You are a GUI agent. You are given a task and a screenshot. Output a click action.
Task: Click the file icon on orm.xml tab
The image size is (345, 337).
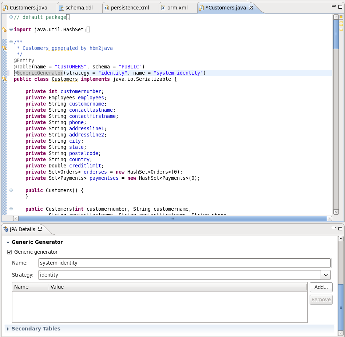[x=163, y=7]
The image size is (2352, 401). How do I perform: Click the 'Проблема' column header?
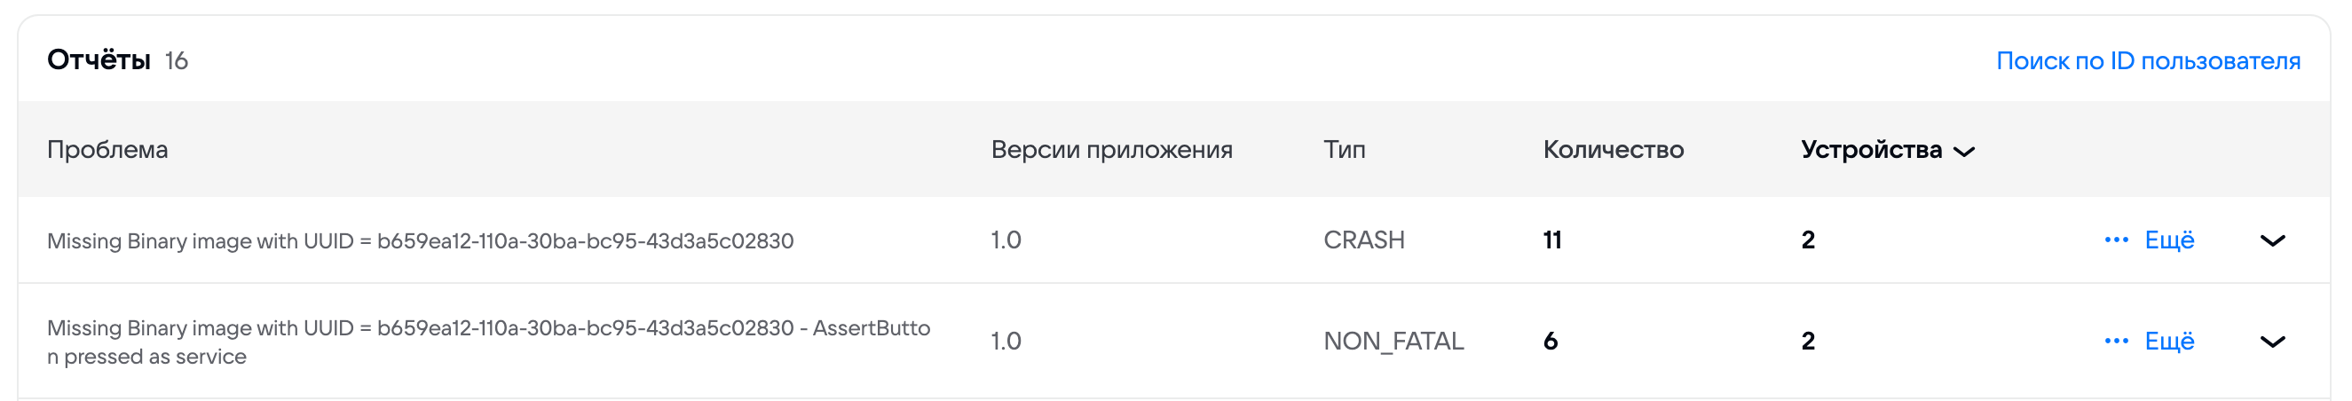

------------------------------

Required work.
Your reply must contain each entry exactly as written and no pictures.

Task output.
You are a GUI agent. You are given a task and a screenshot. Output a click action.
Task: Click the file icon on orm.xml tab
The image size is (345, 337).
[x=163, y=7]
The image size is (2352, 401). How do I perform: Click the 'Проблема' column header?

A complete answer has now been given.